Stated task: Begin at the line that has "The width and height of the screenshot is (1372, 881).", continue through the last of the lines, and rewrite them with "screenshot" replaced by "image", changing nothing else. Leave the pictures out of your answer.

[Start of Supplied data]

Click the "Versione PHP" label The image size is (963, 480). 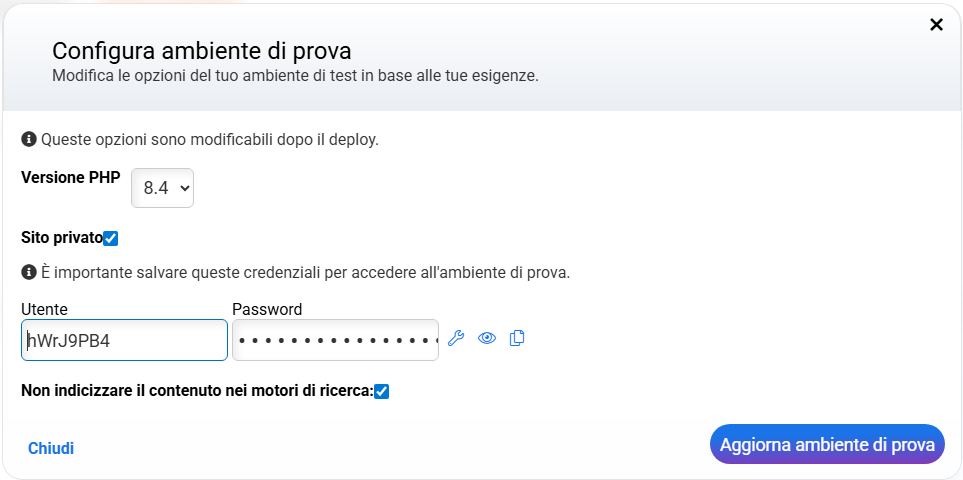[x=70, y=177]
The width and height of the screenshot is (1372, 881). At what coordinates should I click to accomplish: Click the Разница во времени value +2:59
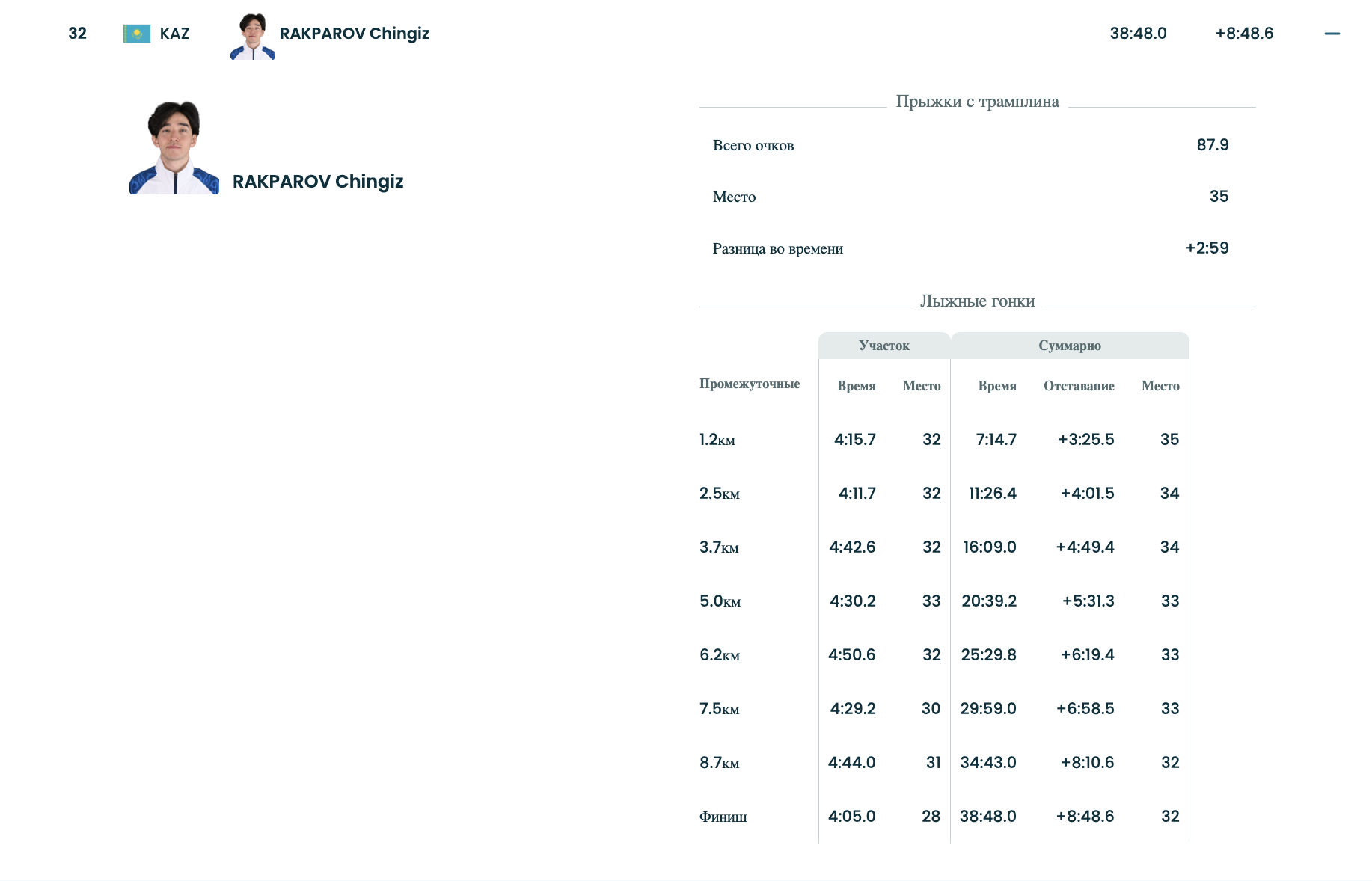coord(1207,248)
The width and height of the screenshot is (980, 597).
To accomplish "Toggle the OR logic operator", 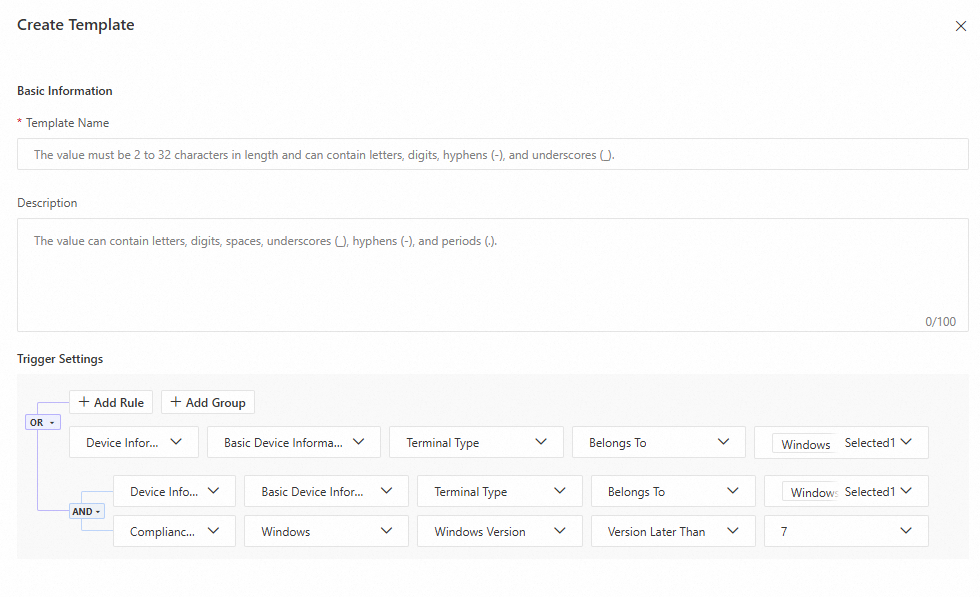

[End of Supplied data]

Final answer:
The width and height of the image is (1372, 881). At what coordinates should I click to accomplish: Click the Разница во времени value +2:59
coord(1207,248)
The width and height of the image is (980, 597).
To accomplish "Toggle the OR logic operator", 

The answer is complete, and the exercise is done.